Task prompt
Transcribe the following records line for line, without any changes.

Available records
-- START --

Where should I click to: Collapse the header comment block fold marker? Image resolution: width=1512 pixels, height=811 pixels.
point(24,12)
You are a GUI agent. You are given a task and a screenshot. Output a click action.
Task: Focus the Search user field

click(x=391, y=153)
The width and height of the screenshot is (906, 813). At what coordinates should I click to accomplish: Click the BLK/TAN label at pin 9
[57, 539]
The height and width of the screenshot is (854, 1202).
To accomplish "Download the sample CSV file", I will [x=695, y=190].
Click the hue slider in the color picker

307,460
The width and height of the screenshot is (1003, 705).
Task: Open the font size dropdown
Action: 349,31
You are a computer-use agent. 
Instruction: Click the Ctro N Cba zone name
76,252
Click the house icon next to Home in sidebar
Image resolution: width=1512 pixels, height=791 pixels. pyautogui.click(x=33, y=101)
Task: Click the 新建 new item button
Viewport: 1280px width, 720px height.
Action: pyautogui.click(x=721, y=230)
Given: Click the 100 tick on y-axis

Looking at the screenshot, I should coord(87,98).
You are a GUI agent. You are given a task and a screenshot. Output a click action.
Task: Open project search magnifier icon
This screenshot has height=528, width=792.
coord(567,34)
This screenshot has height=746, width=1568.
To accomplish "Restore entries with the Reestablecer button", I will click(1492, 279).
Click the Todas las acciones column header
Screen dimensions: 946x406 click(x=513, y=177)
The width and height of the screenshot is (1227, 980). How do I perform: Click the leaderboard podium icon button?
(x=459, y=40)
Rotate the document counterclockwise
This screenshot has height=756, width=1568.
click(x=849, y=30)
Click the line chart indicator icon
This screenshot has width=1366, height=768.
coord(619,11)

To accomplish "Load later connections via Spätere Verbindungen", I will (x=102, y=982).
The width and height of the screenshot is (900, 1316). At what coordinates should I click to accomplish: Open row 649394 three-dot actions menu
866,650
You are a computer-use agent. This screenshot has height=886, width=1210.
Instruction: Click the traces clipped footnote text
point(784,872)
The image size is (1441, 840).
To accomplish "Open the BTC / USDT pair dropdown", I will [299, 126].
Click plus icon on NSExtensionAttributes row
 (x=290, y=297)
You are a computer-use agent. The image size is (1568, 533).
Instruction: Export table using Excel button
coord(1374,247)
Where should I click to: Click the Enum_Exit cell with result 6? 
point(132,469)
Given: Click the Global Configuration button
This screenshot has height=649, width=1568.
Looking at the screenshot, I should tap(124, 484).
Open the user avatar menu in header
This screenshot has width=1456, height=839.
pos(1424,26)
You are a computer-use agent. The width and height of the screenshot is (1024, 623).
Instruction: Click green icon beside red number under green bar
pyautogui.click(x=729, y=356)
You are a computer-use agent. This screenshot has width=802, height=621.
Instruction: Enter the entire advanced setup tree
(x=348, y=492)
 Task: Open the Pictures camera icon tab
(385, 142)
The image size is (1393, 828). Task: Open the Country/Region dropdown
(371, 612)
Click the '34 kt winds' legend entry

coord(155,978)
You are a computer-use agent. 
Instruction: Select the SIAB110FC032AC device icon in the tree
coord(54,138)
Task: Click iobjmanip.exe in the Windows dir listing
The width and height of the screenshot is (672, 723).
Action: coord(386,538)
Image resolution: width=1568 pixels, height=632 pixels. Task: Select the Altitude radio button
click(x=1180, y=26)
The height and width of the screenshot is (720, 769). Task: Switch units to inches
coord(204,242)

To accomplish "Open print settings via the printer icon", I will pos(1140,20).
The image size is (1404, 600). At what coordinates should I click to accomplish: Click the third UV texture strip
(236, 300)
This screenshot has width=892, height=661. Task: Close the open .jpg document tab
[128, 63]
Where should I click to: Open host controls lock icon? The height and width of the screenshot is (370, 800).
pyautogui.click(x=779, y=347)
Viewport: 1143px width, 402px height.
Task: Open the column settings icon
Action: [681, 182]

-- END --

Answer
Where should I click to: Collapse the header comment block fold marker? Image resolution: width=1512 pixels, height=811 pixels.
point(24,12)
You are a GUI agent. You are given a task and a screenshot. Output a click action.
Task: Focus the Search user field

click(x=391, y=153)
The width and height of the screenshot is (906, 813). At what coordinates should I click to accomplish: Click the BLK/TAN label at pin 9
[57, 539]
The height and width of the screenshot is (854, 1202).
To accomplish "Download the sample CSV file", I will [x=695, y=190].
Click the hue slider in the color picker

307,460
The width and height of the screenshot is (1003, 705).
Task: Open the font size dropdown
Action: 349,31
You are a computer-use agent. 
Instruction: Click the Ctro N Cba zone name
76,252
Click the house icon next to Home in sidebar
Image resolution: width=1512 pixels, height=791 pixels. pyautogui.click(x=33, y=101)
Task: Click the 新建 new item button
Viewport: 1280px width, 720px height.
Action: pyautogui.click(x=721, y=230)
Given: Click the 100 tick on y-axis

Looking at the screenshot, I should coord(87,98).
You are a GUI agent. You are given a task and a screenshot. Output a click action.
Task: Open project search magnifier icon
This screenshot has height=528, width=792.
coord(567,34)
This screenshot has height=746, width=1568.
To accomplish "Restore entries with the Reestablecer button", I will click(1492, 279).
Click the Todas las acciones column header
Screen dimensions: 946x406 click(x=513, y=177)
The width and height of the screenshot is (1227, 980). How do I perform: Click the leaderboard podium icon button?
(x=459, y=40)
Rotate the document counterclockwise
This screenshot has height=756, width=1568.
click(x=849, y=30)
Click the line chart indicator icon
This screenshot has width=1366, height=768.
coord(619,11)

To accomplish "Load later connections via Spätere Verbindungen", I will (x=102, y=982).
The width and height of the screenshot is (900, 1316). At what coordinates should I click to accomplish: Open row 649394 three-dot actions menu
866,650
You are a computer-use agent. This screenshot has height=886, width=1210.
Instruction: Click the traces clipped footnote text
point(784,872)
The image size is (1441, 840).
To accomplish "Open the BTC / USDT pair dropdown", I will [299, 126].
Click plus icon on NSExtensionAttributes row
 (x=290, y=297)
You are a computer-use agent. The image size is (1568, 533).
Instruction: Export table using Excel button
coord(1374,247)
Where should I click to: Click the Enum_Exit cell with result 6? 
point(132,469)
Given: Click the Global Configuration button
This screenshot has height=649, width=1568.
Looking at the screenshot, I should tap(124, 484).
Open the user avatar menu in header
This screenshot has width=1456, height=839.
pos(1424,26)
You are a computer-use agent. The width and height of the screenshot is (1024, 623).
Instruction: Click green icon beside red number under green bar
pyautogui.click(x=729, y=356)
You are a computer-use agent. This screenshot has width=802, height=621.
Instruction: Enter the entire advanced setup tree
(x=348, y=492)
 Task: Open the Pictures camera icon tab
(385, 142)
The image size is (1393, 828). Task: Open the Country/Region dropdown
(371, 612)
Click the '34 kt winds' legend entry

coord(155,978)
You are a computer-use agent. 
Instruction: Select the SIAB110FC032AC device icon in the tree
coord(54,138)
Task: Click iobjmanip.exe in the Windows dir listing
The width and height of the screenshot is (672, 723).
Action: coord(386,538)
Image resolution: width=1568 pixels, height=632 pixels. Task: Select the Altitude radio button
click(x=1180, y=26)
The height and width of the screenshot is (720, 769). Task: Switch units to inches
coord(204,242)

To accomplish "Open print settings via the printer icon", I will pos(1140,20).
The image size is (1404, 600). At what coordinates should I click to accomplish: Click the third UV texture strip
(236, 300)
This screenshot has width=892, height=661. Task: Close the open .jpg document tab
[128, 63]
Where should I click to: Open host controls lock icon? The height and width of the screenshot is (370, 800).
pyautogui.click(x=779, y=347)
Viewport: 1143px width, 402px height.
Task: Open the column settings icon
Action: [681, 182]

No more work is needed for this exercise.